8 Responses to Reality can be Heartbreaking

  1. Hermionejh says:

    I think this is one of the most difficult parts of life, facing effects of aging on our parents (and maybe especially mother – and more so if they were strong people for us in their prime). I have a lot of empathy and compassion for you, always, but during this time. One of my uncles, who was 92, recently passed away and lived with Parkinson’s for twenty-five years. He was inspirational in the life he maintained regardless, but it was difficult to see such a robust man slowly disabled.
    I hope you get all the support you need. ❤

  2. Nina Badzin says:

    Oh, this is so difficult, but there’s no question that you’re doing the right thing. You wrote about it with perfect honesty and insight. Thanks for sharing . . . . so hard.

  3. gingerclub says:

    Dear Brenda,

    Most people would put their mom in a nursery home, keep her shut away from your emotions and eyes. I know what you go through since I see the same coming with my mom and I actually saw it with my granny. It was not pleasant, and things had to adjust, but having loved the person for so long and knowing, that this person had cared for me for so long there was no problem – almost!! The problems arise with emotions, with the state of non-acceptance of what was. As they transition, we have to do the same. This is so toguh and hard. I wish you a lot of courage! Love is everything”

    Ginger

    http://beatbloodpressure.wordpress.com

  4. Betsy says:

    What a lovely tribute to your mother, Brenda. You’ve painted the picture of losing a valuable part of your life, just when you need her so much. Her lashing out is more likely fear at what she’s not capable of understanding. Her reality is altered, as is her physical existence. We went through this with my dear mother-in-law. She kept her sense of humor (we were thankful for that) and her general health, but her short term memory failed us and her. My husband and I visited her every day. She had no idea how long we were there, so after half an hour, we could depart. Her assisted living center was a godsend in her final months.
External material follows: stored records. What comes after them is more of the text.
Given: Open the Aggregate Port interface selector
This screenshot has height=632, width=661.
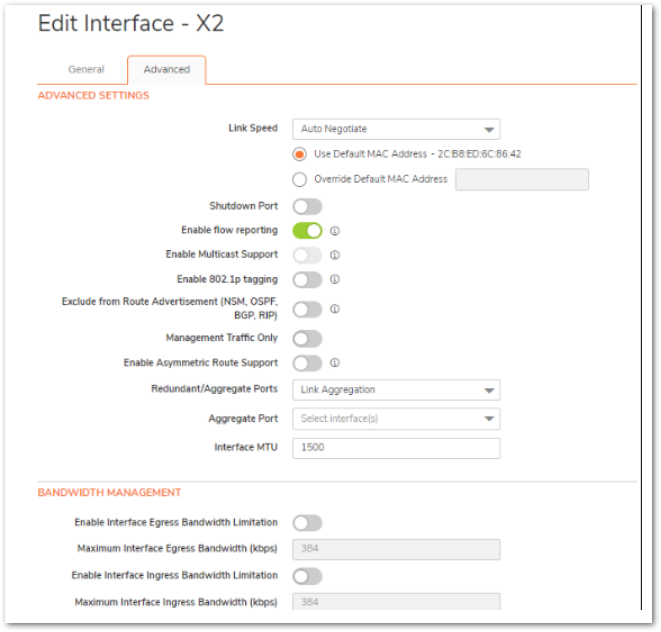Looking at the screenshot, I should [396, 419].
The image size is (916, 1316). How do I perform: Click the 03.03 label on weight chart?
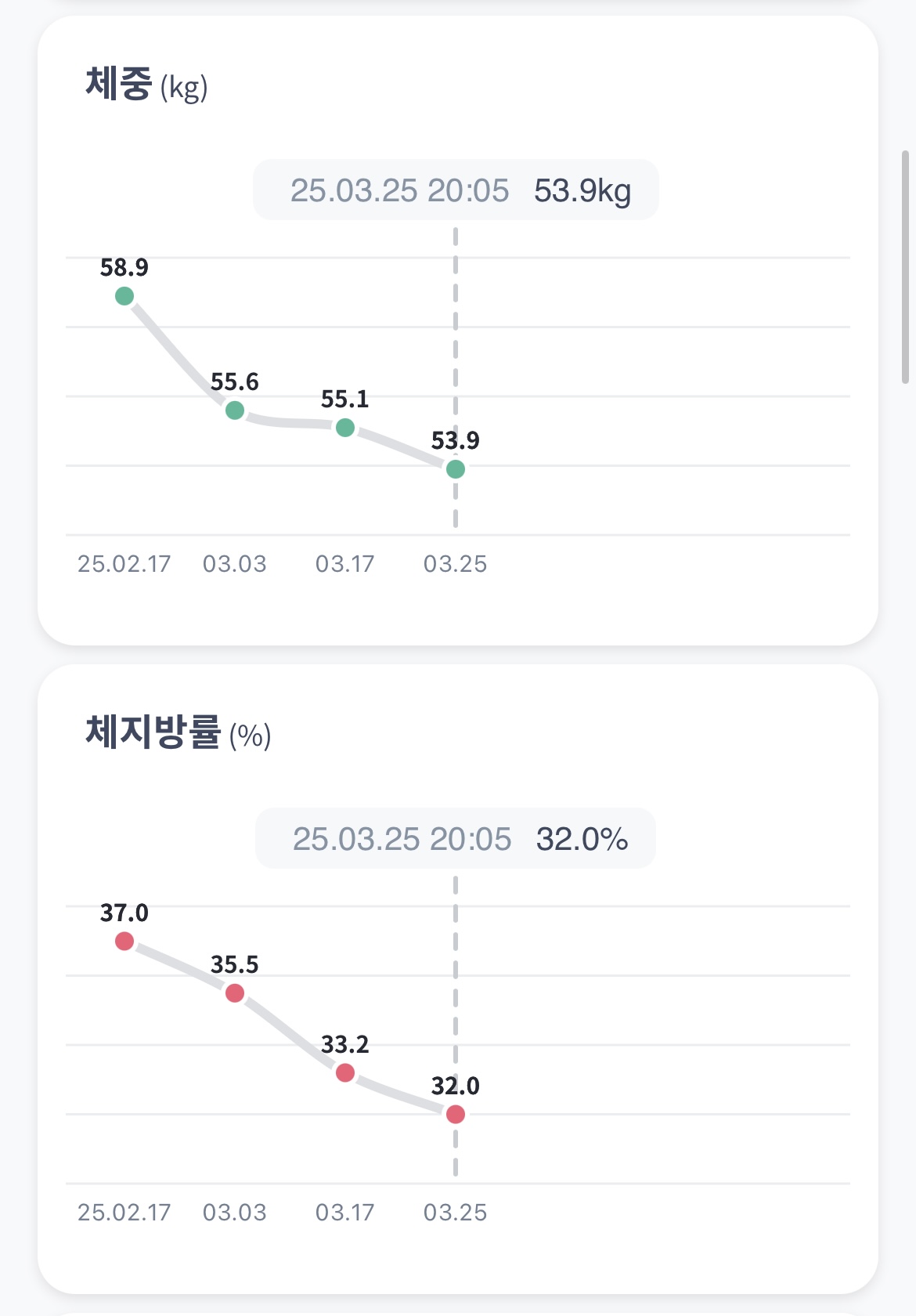click(235, 564)
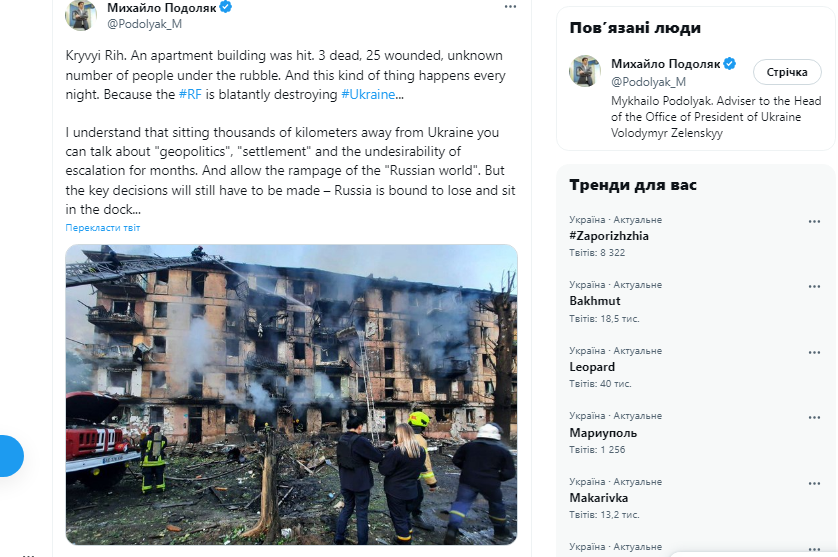
Task: Click the Стрічка follow button
Action: point(787,72)
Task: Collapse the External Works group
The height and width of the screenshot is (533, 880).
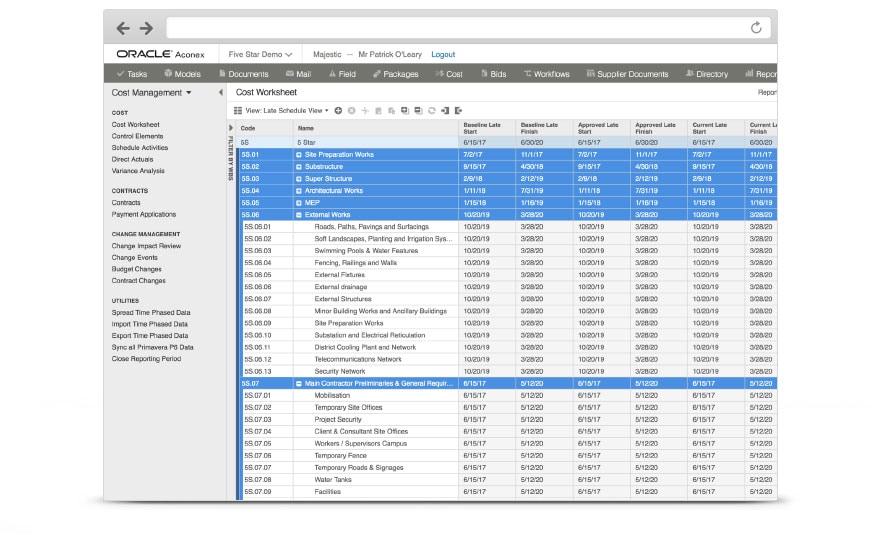Action: tap(299, 215)
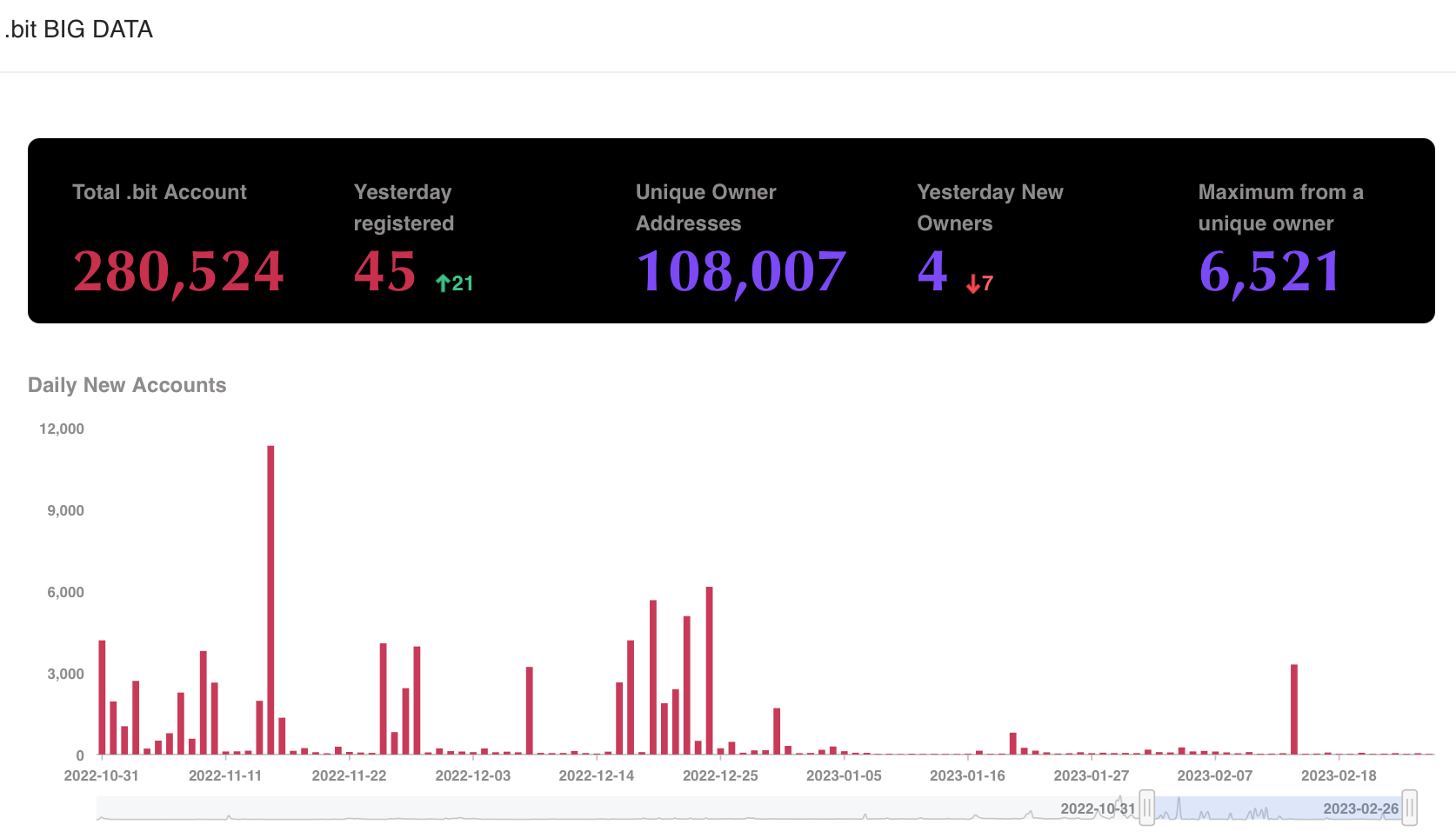Screen dimensions: 1456x838
Task: Click the maximum unique owner value 6,521
Action: [1270, 272]
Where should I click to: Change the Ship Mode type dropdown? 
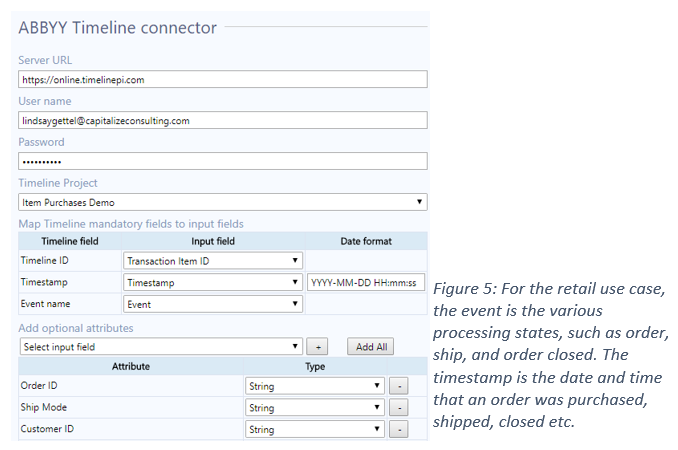tap(314, 408)
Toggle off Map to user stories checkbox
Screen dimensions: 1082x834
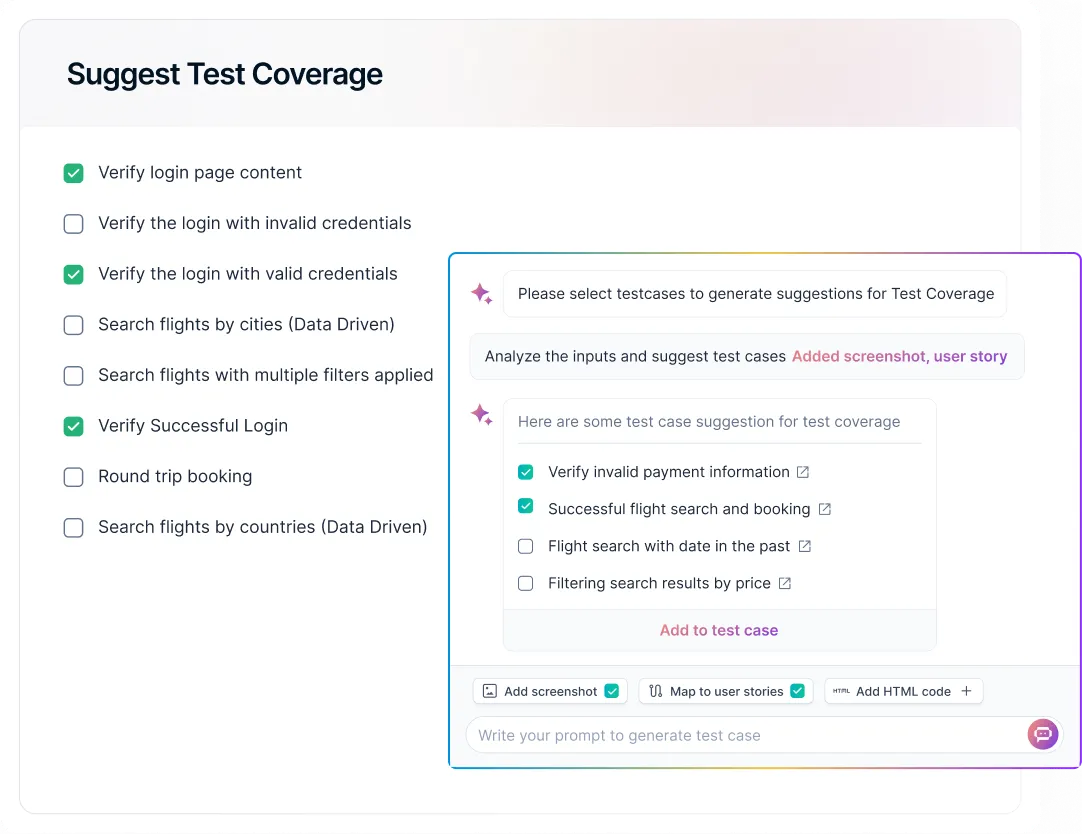(797, 691)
    I think Nancy Reagan said it best. She called dementia the long goodbye. At least you have the now if not the future. Let the nows guide you. You’ll have your memories, good an dbad. Be strong and let Spirit show you the way.

    • brendamarroy says:

      Thank you Betsy. It’s been one of the most difficult things I’ve ever had to do. I never dreamed this day would come because I guess I thought my mother would stay young forever. God bless her because she’s an awesome lady. Your support means a lot to me.